Extract certain pattern with Oracle SQL

Question

I have a string like

with xx as (
select 'id9' idno,'untest X456789,W357987 and Q321089 cont group' test from dual)
select * from xx

There are some thosand rows like the following

       IDNO |                             TEST
      +++++++++++++++++++++++++++++++++++++++++++++++++++++++++++++++++
        id9 | untest X456789,W357987 and Q321089 cont group

I want to extract words that begin with a letter followed by 6 digits. Also, there should be a comma between them (because later I will place them to multiple rows)

Resulting Table:

        IDNO |                TEST
      +++++++++++++++++++++++++++++++++++++++++
        id9 | X456789,X321678,W357987,Q321089

I have tried regexp_replace, but could not reach a solution.

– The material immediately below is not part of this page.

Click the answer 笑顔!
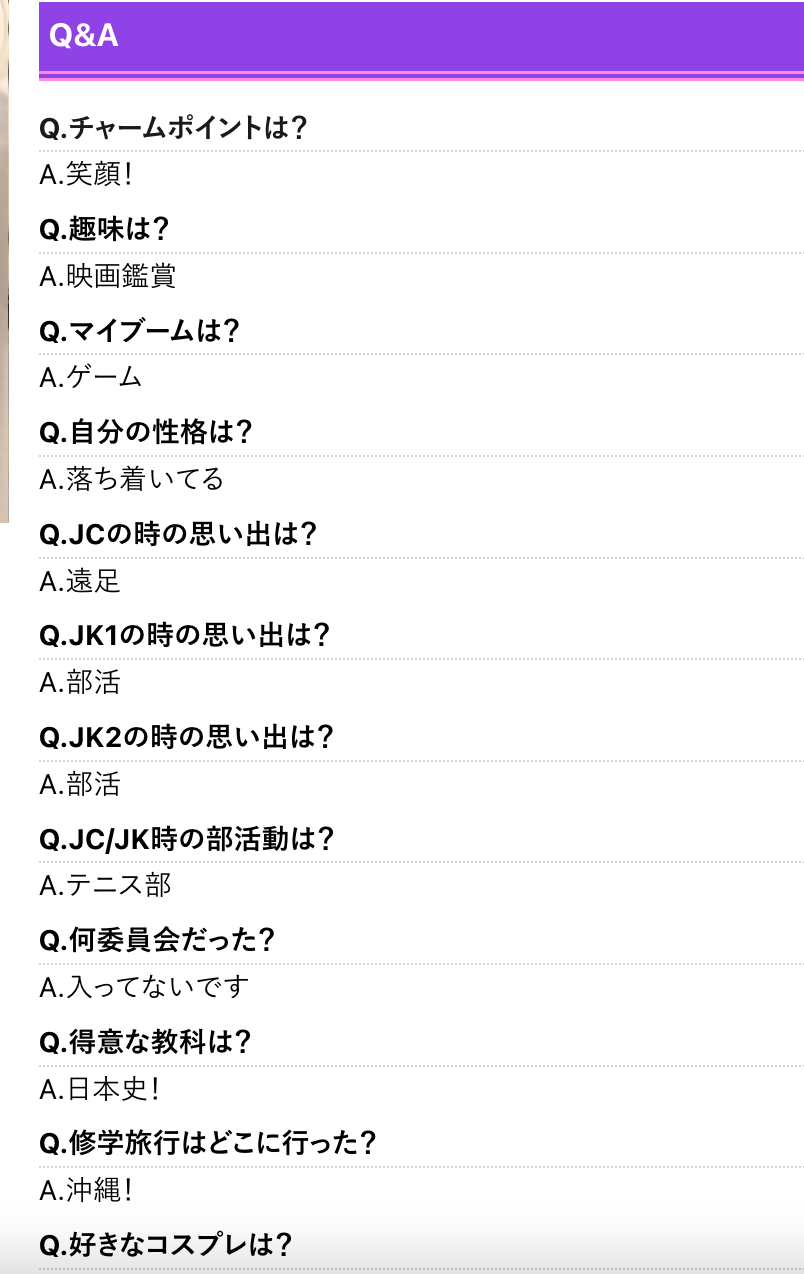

select idno, REGEXP_replace( test,'([^[A-Z]{1}[:digit:]{6},?])') AS test from xx

Answer 1

The following does what you want for your original string:

with xx as (
select 'id9' idno,'untest X456789,W357987 and Q321089 cont group' test from dual
)
select idno,
       REGEXP_replace(test,
                      '([A-Z]{1}[0-9]{6}[ ,]?)|(.)', '\1'
                     ) AS test
from xx;

Getting the second space to be a comma . . . you can use a regular replace:

with xx as (
select 'id9' idno,'untest X456789,W357987 and Q321089 cont group' test from dual
)
select idno,
       replace(REGEXP_replace(test,
                              '([A-Z]{1}[0-9]{6}[ ,]?)|(.)', '\1'
                             ),
               ' ', ',') AS test
from xx;

The SQL Fiddle is here.